Physicians and staff from Berkshire Medical Center will work there on a temporary basis to help staff the facility during the extended hours.
Emergency medical situations should still be handled by calling 911 for ambulance transport.
During a brief press conference at MCLA on Friday afternoon, the governor also expressed his gratitude to all the parties involved in reaching an agreement to open an emergency medical facility at the former North Adams Regional Hospital, especially the leadership at Berkshire Health Systems, parent company of BMC.
"After extensive, complicated negotiations, we have an agreement," Patrick said, allowing BHS to purchase the NARH property. "Acquiring the hospital property was the enabling event that will allow them to open an emergency center there."
Patrick vowed to support the effort to bring more medical services to the facility after BMC takes possession of the property, which is expected in July.
He said the state is examining how best to aid the effort through either helping with the capital outlay to purchase the property, or some other form of financial arrangement to help with the ongoing operational costs of running an emergency center to help make it more sustainable.
The state will also hire an "independent consultant," Patrick said, to perform a medical needs assessment of the entire county to better determine what types of medical services are needed in a North County facility, which should help BHS develop a workable plan for providing services here.
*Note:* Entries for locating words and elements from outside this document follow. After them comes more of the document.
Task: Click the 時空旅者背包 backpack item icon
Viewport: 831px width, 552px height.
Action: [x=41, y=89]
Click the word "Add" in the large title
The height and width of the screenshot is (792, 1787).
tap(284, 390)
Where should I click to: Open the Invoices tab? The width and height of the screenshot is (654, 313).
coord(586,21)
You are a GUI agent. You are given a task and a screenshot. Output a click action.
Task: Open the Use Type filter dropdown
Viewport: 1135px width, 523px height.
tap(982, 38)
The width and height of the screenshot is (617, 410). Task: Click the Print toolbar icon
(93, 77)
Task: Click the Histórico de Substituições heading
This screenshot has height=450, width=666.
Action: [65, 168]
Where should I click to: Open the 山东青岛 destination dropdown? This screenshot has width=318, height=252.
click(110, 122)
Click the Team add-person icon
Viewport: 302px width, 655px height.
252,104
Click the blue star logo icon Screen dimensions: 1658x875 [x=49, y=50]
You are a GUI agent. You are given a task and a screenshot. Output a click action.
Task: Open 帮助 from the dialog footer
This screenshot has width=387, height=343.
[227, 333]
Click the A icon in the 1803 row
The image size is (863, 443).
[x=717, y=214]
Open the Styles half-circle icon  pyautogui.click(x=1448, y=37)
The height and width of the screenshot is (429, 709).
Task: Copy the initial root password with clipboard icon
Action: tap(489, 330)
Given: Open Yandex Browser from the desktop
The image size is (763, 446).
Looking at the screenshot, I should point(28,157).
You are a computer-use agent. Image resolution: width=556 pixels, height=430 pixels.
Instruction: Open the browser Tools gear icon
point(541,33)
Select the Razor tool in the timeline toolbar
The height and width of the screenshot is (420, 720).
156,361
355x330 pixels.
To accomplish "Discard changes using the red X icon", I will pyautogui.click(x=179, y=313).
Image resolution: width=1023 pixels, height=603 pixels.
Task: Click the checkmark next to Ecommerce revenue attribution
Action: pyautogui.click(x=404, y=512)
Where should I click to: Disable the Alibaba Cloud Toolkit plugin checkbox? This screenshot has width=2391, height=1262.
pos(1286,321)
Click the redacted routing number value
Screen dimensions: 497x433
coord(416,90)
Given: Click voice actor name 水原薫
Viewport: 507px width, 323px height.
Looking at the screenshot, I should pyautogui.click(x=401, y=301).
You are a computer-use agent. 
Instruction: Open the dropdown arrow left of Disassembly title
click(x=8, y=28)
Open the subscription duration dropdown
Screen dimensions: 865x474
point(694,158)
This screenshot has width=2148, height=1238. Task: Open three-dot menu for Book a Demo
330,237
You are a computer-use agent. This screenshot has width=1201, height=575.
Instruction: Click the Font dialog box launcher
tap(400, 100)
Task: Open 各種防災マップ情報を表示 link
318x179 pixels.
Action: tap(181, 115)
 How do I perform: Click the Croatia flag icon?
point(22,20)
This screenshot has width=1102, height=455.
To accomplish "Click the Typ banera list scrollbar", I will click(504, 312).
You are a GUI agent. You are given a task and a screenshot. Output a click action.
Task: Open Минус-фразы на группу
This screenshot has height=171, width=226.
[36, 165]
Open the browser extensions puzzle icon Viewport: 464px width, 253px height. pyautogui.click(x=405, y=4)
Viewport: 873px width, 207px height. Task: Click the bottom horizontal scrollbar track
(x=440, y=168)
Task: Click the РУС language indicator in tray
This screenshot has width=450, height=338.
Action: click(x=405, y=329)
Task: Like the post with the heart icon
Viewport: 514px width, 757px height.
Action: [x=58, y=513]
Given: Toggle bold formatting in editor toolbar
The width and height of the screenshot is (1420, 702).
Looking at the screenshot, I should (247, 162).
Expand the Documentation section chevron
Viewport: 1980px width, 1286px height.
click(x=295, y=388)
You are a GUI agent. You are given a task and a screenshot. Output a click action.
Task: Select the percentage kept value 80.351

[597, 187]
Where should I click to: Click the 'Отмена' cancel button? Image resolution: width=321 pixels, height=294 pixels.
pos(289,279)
He did not know how long such a study would take, but that he was keen to get it started quickly.
NARH closed abruptly March 28, after three days' notice, leaving 530 workers unemployed. In the weeks since, the North County region has been without emergency services, while ambulance services have been strained by longer travel times to BMC in Pittsfield and Southern Vermont Medical Center in Bennington.
BMC's agreement with the bond holders to purchase the former NARH was announced in a bankruptcy court hearing in Springfield on Thursday.
BHS officials said Thursday it could have the emergency room open by mid-May, and estimated it would eventually need to spend up to $10 million on repairs and improvements to the entire hospital if the deal is finalized.
MCLA President Mary Grant said the idea for the acute care clinic came during a "brainstorming session" Thursday after the news of an agreement.
"We thought it would be a good step along the road to again providing urgent care in the community," she said.
Grant stressed that the clinic would be for non-emergency, non-life-threatening maladies.
Patrick noted that the joint effort will continue until an emergency center is "actually open. We're curbing our enthusiasm because we've been this close before. It ain't done yet."
He added that as BMC prepares the emergency department for opening, Massachusetts Department of Health officials will be there to help make the facility "as ready as possible" before federal authorities begin inspections to complete the operating license requierments.
"I appreciate how important it is to get that process completed quickly," Patrick said.